- _STATED TASK_: Change every "magic wand" in the material below to "eraser" and give all of it back with nothing else altered.

- _RECORDS TO USE_:

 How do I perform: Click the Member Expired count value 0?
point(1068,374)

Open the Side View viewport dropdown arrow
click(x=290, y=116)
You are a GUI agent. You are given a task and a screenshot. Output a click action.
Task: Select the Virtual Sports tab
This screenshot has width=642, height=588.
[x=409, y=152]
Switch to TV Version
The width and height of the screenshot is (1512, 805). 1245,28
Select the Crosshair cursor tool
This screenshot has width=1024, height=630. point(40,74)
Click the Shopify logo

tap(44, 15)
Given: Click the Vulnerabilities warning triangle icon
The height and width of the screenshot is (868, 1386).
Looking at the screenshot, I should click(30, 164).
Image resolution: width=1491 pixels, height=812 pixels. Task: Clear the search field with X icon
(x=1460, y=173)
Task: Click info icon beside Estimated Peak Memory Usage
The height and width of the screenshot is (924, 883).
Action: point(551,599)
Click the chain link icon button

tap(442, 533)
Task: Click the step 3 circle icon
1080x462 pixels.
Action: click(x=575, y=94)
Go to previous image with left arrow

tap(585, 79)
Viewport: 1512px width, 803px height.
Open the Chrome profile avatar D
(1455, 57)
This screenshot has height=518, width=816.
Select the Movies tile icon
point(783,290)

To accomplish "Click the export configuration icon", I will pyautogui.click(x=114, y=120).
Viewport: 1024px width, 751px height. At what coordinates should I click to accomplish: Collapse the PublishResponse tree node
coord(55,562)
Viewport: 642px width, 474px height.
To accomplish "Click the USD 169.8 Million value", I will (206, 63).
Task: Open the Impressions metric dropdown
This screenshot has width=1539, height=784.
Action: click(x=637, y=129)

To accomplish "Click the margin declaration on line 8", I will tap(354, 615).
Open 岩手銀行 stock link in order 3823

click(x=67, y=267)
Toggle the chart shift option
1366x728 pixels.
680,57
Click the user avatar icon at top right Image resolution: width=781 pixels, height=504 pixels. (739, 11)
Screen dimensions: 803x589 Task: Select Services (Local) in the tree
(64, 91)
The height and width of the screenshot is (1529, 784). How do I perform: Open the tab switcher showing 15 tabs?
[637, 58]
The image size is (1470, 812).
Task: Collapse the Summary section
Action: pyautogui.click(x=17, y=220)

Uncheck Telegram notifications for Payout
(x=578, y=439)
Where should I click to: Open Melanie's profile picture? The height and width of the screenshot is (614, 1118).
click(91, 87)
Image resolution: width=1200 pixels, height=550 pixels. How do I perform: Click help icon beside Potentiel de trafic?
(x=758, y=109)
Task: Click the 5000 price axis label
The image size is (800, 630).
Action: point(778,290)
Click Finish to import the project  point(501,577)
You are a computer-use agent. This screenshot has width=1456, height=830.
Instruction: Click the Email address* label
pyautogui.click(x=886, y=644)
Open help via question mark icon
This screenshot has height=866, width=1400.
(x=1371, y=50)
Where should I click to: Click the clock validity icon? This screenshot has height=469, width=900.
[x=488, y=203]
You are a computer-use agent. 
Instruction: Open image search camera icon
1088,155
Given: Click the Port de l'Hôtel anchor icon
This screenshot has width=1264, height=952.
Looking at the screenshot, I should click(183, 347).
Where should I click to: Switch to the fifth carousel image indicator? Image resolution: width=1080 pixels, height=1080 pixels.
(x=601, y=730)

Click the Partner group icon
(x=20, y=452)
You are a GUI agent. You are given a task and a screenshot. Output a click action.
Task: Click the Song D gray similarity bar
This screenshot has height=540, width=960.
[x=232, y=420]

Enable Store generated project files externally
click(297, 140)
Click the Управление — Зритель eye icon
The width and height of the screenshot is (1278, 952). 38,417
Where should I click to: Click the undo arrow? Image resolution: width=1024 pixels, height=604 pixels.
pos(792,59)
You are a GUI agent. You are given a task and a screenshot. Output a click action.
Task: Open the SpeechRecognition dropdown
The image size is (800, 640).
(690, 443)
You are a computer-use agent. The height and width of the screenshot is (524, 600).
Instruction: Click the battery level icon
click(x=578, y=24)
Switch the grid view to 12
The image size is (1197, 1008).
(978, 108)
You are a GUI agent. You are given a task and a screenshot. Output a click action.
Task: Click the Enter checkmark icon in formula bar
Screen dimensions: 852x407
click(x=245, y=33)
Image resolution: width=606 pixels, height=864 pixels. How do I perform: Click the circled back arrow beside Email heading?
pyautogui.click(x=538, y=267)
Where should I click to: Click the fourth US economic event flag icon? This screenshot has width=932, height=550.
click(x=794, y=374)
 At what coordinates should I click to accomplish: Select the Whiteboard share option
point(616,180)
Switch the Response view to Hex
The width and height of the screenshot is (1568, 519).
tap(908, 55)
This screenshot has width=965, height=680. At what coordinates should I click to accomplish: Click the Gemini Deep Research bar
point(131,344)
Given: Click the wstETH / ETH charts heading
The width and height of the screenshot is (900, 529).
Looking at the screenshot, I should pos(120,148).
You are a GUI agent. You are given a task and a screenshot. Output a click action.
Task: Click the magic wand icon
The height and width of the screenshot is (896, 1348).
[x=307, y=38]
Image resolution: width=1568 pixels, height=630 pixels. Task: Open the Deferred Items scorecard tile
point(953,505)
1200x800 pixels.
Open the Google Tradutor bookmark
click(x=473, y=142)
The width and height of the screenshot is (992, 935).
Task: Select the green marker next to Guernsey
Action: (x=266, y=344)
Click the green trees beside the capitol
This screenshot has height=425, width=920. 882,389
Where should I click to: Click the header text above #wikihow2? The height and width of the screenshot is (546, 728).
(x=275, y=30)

- _SOLUTION TO THIS PROBLEM_:
 How do I perform: Click the Member Expired count value 0?
point(1068,374)

Open the Side View viewport dropdown arrow
click(x=290, y=116)
You are a GUI agent. You are given a task and a screenshot. Output a click action.
Task: Select the Virtual Sports tab
This screenshot has width=642, height=588.
[x=409, y=152]
Switch to TV Version
The width and height of the screenshot is (1512, 805). 1245,28
Select the Crosshair cursor tool
This screenshot has width=1024, height=630. point(40,74)
Click the Shopify logo

tap(44, 15)
Given: Click the Vulnerabilities warning triangle icon
The height and width of the screenshot is (868, 1386).
Looking at the screenshot, I should click(30, 164).
Image resolution: width=1491 pixels, height=812 pixels. Task: Clear the search field with X icon
(x=1460, y=173)
Task: Click info icon beside Estimated Peak Memory Usage
The height and width of the screenshot is (924, 883).
Action: point(551,599)
Click the chain link icon button

tap(442, 533)
Task: Click the step 3 circle icon
1080x462 pixels.
Action: click(x=575, y=94)
Go to previous image with left arrow

tap(585, 79)
Viewport: 1512px width, 803px height.
Open the Chrome profile avatar D
(1455, 57)
This screenshot has height=518, width=816.
Select the Movies tile icon
point(783,290)

To accomplish "Click the export configuration icon", I will pyautogui.click(x=114, y=120).
Viewport: 1024px width, 751px height. At what coordinates should I click to accomplish: Collapse the PublishResponse tree node
coord(55,562)
Viewport: 642px width, 474px height.
To accomplish "Click the USD 169.8 Million value", I will (206, 63).
Task: Open the Impressions metric dropdown
This screenshot has width=1539, height=784.
Action: click(x=637, y=129)

To accomplish "Click the margin declaration on line 8", I will tap(354, 615).
Open 岩手銀行 stock link in order 3823

click(x=67, y=267)
Toggle the chart shift option
1366x728 pixels.
680,57
Click the user avatar icon at top right Image resolution: width=781 pixels, height=504 pixels. (739, 11)
Screen dimensions: 803x589 Task: Select Services (Local) in the tree
(64, 91)
The height and width of the screenshot is (1529, 784). How do I perform: Open the tab switcher showing 15 tabs?
[637, 58]
The image size is (1470, 812).
Task: Collapse the Summary section
Action: pyautogui.click(x=17, y=220)

Uncheck Telegram notifications for Payout
(x=578, y=439)
Where should I click to: Open Melanie's profile picture? The height and width of the screenshot is (614, 1118).
click(91, 87)
Image resolution: width=1200 pixels, height=550 pixels. How do I perform: Click help icon beside Potentiel de trafic?
(x=758, y=109)
Task: Click the 5000 price axis label
The image size is (800, 630).
Action: point(778,290)
Click Finish to import the project  point(501,577)
You are a computer-use agent. This screenshot has width=1456, height=830.
Instruction: Click the Email address* label
pyautogui.click(x=886, y=644)
Open help via question mark icon
This screenshot has height=866, width=1400.
(x=1371, y=50)
Where should I click to: Click the clock validity icon? This screenshot has height=469, width=900.
[x=488, y=203]
You are a computer-use agent. 
Instruction: Open image search camera icon
1088,155
Given: Click the Port de l'Hôtel anchor icon
This screenshot has width=1264, height=952.
Looking at the screenshot, I should click(183, 347).
Where should I click to: Switch to the fifth carousel image indicator? Image resolution: width=1080 pixels, height=1080 pixels.
(x=601, y=730)

Click the Partner group icon
(x=20, y=452)
You are a GUI agent. You are given a task and a screenshot. Output a click action.
Task: Click the Song D gray similarity bar
This screenshot has height=540, width=960.
[x=232, y=420]

Enable Store generated project files externally
click(297, 140)
Click the Управление — Зритель eye icon
The width and height of the screenshot is (1278, 952). 38,417
Where should I click to: Click the undo arrow? Image resolution: width=1024 pixels, height=604 pixels.
pos(792,59)
You are a GUI agent. You are given a task and a screenshot. Output a click action.
Task: Open the SpeechRecognition dropdown
The image size is (800, 640).
(690, 443)
You are a computer-use agent. The height and width of the screenshot is (524, 600).
Instruction: Click the battery level icon
click(x=578, y=24)
Switch the grid view to 12
The image size is (1197, 1008).
(978, 108)
You are a GUI agent. You are given a task and a screenshot. Output a click action.
Task: Click the Enter checkmark icon in formula bar
Screen dimensions: 852x407
click(x=245, y=33)
Image resolution: width=606 pixels, height=864 pixels. How do I perform: Click the circled back arrow beside Email heading?
pyautogui.click(x=538, y=267)
Where should I click to: Click the fourth US economic event flag icon? This screenshot has width=932, height=550.
click(x=794, y=374)
 At what coordinates should I click to accomplish: Select the Whiteboard share option
point(616,180)
Switch the Response view to Hex
The width and height of the screenshot is (1568, 519).
tap(908, 55)
This screenshot has width=965, height=680. At what coordinates should I click to accomplish: Click the Gemini Deep Research bar
point(131,344)
Given: Click the wstETH / ETH charts heading
The width and height of the screenshot is (900, 529).
Looking at the screenshot, I should pos(120,148).
You are a GUI agent. You are given a task and a screenshot. Output a click action.
Task: Click the eraser icon
The height and width of the screenshot is (896, 1348).
[x=307, y=38]
Image resolution: width=1568 pixels, height=630 pixels. Task: Open the Deferred Items scorecard tile
point(953,505)
1200x800 pixels.
Open the Google Tradutor bookmark
click(x=473, y=142)
The width and height of the screenshot is (992, 935).
Task: Select the green marker next to Guernsey
Action: (x=266, y=344)
Click the green trees beside the capitol
This screenshot has height=425, width=920. 882,389
Where should I click to: Click the header text above #wikihow2? The height and width of the screenshot is (546, 728).
(x=275, y=30)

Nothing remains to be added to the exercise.